*Required work:*
Lines outside the range are not wanted. Give again exactly the lines between the line holding "Имя: (23, 1262)" and the line holding "Erasmus+ (128, 19)", inclusive, from the listing below.

*Information supplied:*

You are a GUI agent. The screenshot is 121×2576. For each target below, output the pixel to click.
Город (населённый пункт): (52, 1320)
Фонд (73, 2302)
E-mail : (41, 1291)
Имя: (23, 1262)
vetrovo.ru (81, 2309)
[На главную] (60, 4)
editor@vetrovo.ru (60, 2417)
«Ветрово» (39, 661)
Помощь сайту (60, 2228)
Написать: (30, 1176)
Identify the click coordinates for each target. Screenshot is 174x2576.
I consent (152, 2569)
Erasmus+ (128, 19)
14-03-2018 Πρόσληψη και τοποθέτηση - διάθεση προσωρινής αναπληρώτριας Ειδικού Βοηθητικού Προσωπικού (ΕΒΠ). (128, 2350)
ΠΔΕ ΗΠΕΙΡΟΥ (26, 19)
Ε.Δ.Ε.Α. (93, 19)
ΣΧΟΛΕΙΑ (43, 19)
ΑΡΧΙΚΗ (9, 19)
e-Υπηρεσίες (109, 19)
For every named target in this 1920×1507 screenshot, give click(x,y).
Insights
* * *
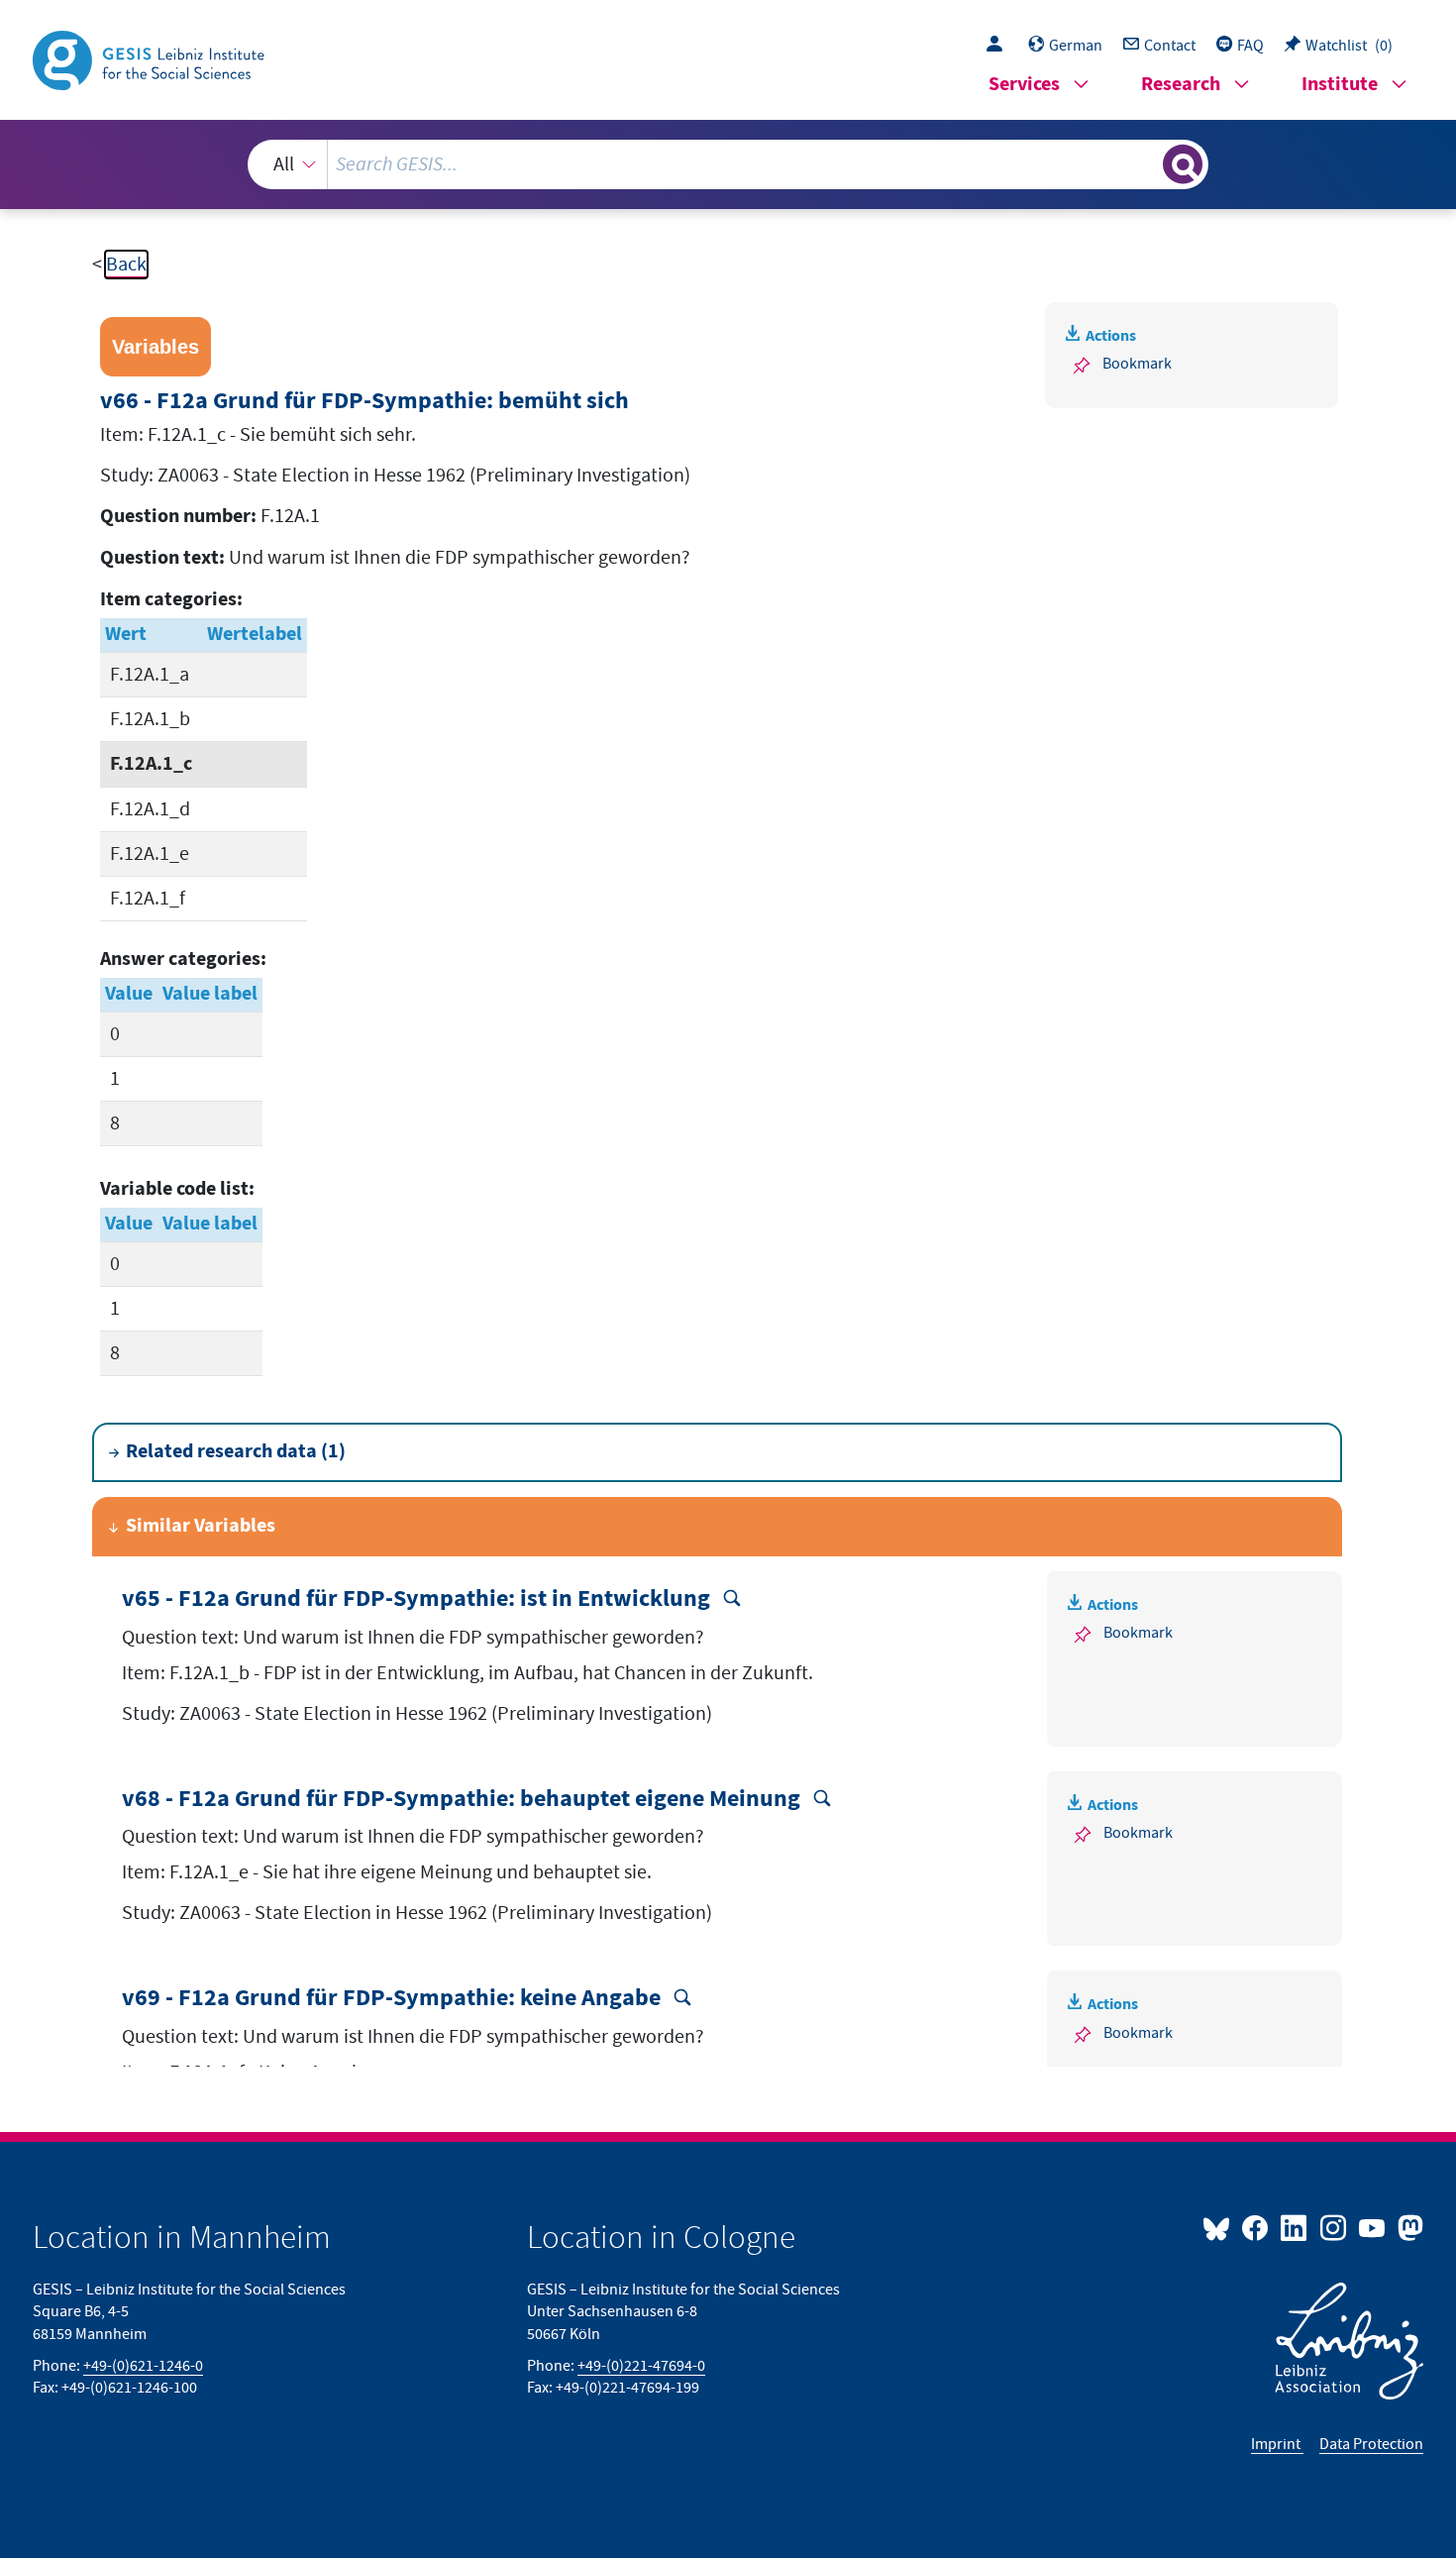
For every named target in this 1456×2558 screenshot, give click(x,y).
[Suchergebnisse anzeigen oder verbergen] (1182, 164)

*Exercise solution:*
Имя: (23, 1262)
vetrovo.ru (81, 2309)
[На главную] (60, 4)
editor@vetrovo.ru (60, 2417)
«Ветрово» (39, 661)
Помощь сайту (60, 2228)
Написать: (30, 1176)
Identify the click coordinates for each target. Screenshot is 174x2576.
I consent (152, 2569)
Erasmus+ (128, 19)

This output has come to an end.